## [PROMPT A]
Condense the paragraph of the passage on filming at home that begins "And for months, I’ve thought" into a bulleted list that keeps its main facts.
## [PROMPT B]
Supply the next part of the passage on filming at home, picking up after its final sentence.
====== READING PASSAGE ======
The Indian Tree tea set which belonged to my grandmother – very loved and kept in a high cupboard. The Jersey sugar bowl from my parents’ honeymoon. The big blue jug that has housed Mum’s paint brushes for many years. The brown ceramic hen that had been sitting on her nest on a high shelf, until I put her to work, looking after our eggs. Nain’s teapots and tea cosy and her china dogs. I found a set of dominoes that belonged to my dad. He loved dominoes and we would play at Christmas. Now me and mum play several times a week. The pretty cake stand we now use for our cake. And we eat a lot of cake! Little egg cups with pictures of Welsh ladies on them. A honey pot in the shape of a beehive. I remember visiting my Nain and being allowed to take the little Hummel figurines of children down from their shelf and play with them on the table.

And for months, I’ve thought that this is the kind of house that would have a butter dish. I looked everywhere but couldn’t find one. Then, an hour before I was due to work on a scene in the kitchen, I had one last look in a cupboard and there it was… On the walls, you can see glimpses of an orange sunset painted by my aunt and a painting of flying geese from my Nain’s house. The embroidery in one scene was all done by my grandmothers and my mum. The old fashioned lady with the parasol was sewn by my grandfather. During and after both world wars, men would often do embroidery as therapy while convalescing. The sewing boxes are my grandmother’s and my mum’s. The photographs in the scenes are all of members of my family. The wedding photo on a wall is of my grandparents who married during the First World War.

THE REALITY OF FILMING

Like Géhane, when she was filming “Learning To Fly”, I had to work out a way of filming myself. I became adept at balancing the tablet I was using on books on top of boxes on top of cake tins. I discovered that the metal of the tablet acted as a magnet with the lid of a biscuit tin that I could then lean against books, a hand weight or a glass to get the right angle. A kitchen bar stool that I’d been about to give to the charity shop, became the absolute foundation for my camera tower in most scenes. Seeing myself on the screen before filming was incredibly helpful for composing the scene for the film, but was also quite disconcerting. I would fiddle and preen before a take like Nadal about to serve. But not necessarily with the same devastating result. Getting absolute quiet, even in a quiet house on a quiet street was tricky. There would suddenly be a fleet of motorbikes roaring down the road, or someone would decide to mow their lawn. The kitchen would start to make strange noises, and I would spend ages searching for the source of the sound. Apart from the fridge and the lights, I discovered that the kettle would randomly decide to click spontaneously. Why? For fun? Who knows. Perhaps the objects in the house were starting to have strong opinions of their own as to the quality of my acting.
====== ENTRIES SHOWN ======
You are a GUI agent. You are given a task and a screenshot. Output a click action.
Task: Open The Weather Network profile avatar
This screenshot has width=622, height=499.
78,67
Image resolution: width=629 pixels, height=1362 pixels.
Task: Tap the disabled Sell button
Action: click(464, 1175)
======
## [WRITTEN RESPONSE A]
- The writer long felt the house should have a butter dish, searched everywhere without success, and found one in a cupboard an hour before a kitchen scene was to be filmed.
- The walls show glimpses of an orange sunset painted by the writer's aunt and a painting of flying geese from Nain's house.
- The embroidery in one scene was done by the writer's grandmothers and mother.
- The old-fashioned lady with the parasol was sewn by the writer's grandfather, since men often did embroidery as therapy while convalescing during and after both world wars.
- The sewing boxes belonged to the writer's grandmother and mother.
- All photographs in the scenes are of family members, including a wedding photo of the grandparents, who married during the First World War.

## [WRITTEN RESPONSE B]
Gail, our neighbour, was roped in as camerawoman for the shots in the garden. She asked for a director’s chair and a clapperboard. I could offer her neither, but she did get biscuits. I had to hide most of Mum’s gnomes because they were a bit too contemporary, but I was pleased I could let one have a featured role.

Throughout it all, my mum was so patient. I would settle her with a cup of tea and a cake and a pile of magazines in the lounge, and say, “I’m just going to the kitchen to do the film”. “Oh, no problem dear,” she’d reply. Then when Gail asked her how she was coping, she told her, “I get put in the corner and told to shut up!”

I would put on makeup, costume and hair before helping my mum to get up in

the morning. Mum had very strong opinions on all the looks she was subjected to. She wasn’t sure about the blue eyeshadow at all, but she loved the Rosie the Riveter headscarf. She said, “You look gorgeous. You’re not going to leave me for the world of film, are you?”